Six people were killed in the West Bank city of Tulkarm in an Israeli raid, the Palestinian health ministry said.
US-ISRAELI TALKS ON WAR ‘DAY AFTER’
In Washington, White House National Security Adviser Jake Sullivan and Israel’s Strategic Affairs Minister Ron Dermer discussed planning for what happens when the war ends, including governance and security in Gaza.
The two also discussed efforts to bring home the remaining hostages and a transition to a different phase of the war to focus on Hamas leaders when they met on Tuesday, a U.S. official said.
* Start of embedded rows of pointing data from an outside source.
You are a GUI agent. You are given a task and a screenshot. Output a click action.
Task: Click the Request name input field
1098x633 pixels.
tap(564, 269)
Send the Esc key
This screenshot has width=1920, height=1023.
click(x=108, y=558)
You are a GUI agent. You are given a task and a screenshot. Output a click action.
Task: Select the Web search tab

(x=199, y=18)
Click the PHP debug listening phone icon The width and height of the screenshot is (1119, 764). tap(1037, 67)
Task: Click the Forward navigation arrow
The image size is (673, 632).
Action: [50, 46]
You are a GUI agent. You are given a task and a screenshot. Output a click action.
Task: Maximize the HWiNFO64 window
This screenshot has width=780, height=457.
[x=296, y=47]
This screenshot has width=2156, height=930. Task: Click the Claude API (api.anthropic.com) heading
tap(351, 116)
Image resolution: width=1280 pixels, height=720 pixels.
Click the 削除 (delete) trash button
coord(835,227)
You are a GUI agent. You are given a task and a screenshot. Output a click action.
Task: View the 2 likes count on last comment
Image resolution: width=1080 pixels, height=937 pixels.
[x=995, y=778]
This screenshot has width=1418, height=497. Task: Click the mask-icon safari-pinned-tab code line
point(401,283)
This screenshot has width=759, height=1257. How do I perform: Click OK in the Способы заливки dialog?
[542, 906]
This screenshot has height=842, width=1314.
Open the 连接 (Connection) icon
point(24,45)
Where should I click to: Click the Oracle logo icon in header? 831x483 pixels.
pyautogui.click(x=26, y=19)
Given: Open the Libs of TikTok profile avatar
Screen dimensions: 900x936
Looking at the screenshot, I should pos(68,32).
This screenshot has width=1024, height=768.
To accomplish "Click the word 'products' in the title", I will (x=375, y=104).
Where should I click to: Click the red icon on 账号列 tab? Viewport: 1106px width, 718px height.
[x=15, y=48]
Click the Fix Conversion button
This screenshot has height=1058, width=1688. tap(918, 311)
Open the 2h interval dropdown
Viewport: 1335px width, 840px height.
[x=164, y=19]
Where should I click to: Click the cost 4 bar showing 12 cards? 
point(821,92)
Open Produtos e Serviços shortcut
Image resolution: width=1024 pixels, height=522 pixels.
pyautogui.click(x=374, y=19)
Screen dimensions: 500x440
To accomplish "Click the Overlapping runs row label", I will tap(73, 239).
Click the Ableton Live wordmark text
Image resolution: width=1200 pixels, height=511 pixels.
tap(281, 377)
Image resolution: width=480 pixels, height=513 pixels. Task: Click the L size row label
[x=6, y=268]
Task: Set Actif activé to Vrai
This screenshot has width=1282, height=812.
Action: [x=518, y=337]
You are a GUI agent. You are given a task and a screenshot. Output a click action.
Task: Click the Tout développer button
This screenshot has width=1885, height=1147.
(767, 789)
The United States has pressed Israel in recent weeks to scale down its war to a more targeted operation. But Washington is still seen in the region as a supporter of Israel and U.S. forces have been attacked by Iran-backed militants in the Middle East.
In an interview with Egyptian TV, Palestinian Authority President Mahmoud Abbas said Israel intended to stay in Gaza after the war “but the whole world does not agree with it”.
He said the U.S. could “order” Israel to agree that Gaza become part of a future Palestinian state.
There are growing signs the conflict is spreading.
Yemen’s Iran-backed Houthi militia claimed responsibility for a missile attack on Tuesday on a container ship in the Red Sea and for an attempt to attack Israel with drones. The attacks are a response to Israel’s assault on Gaza, the militia says.
An Israeli airstrike killed a senior leader of Iran’s Revolutionary Guards in Syria on Monday.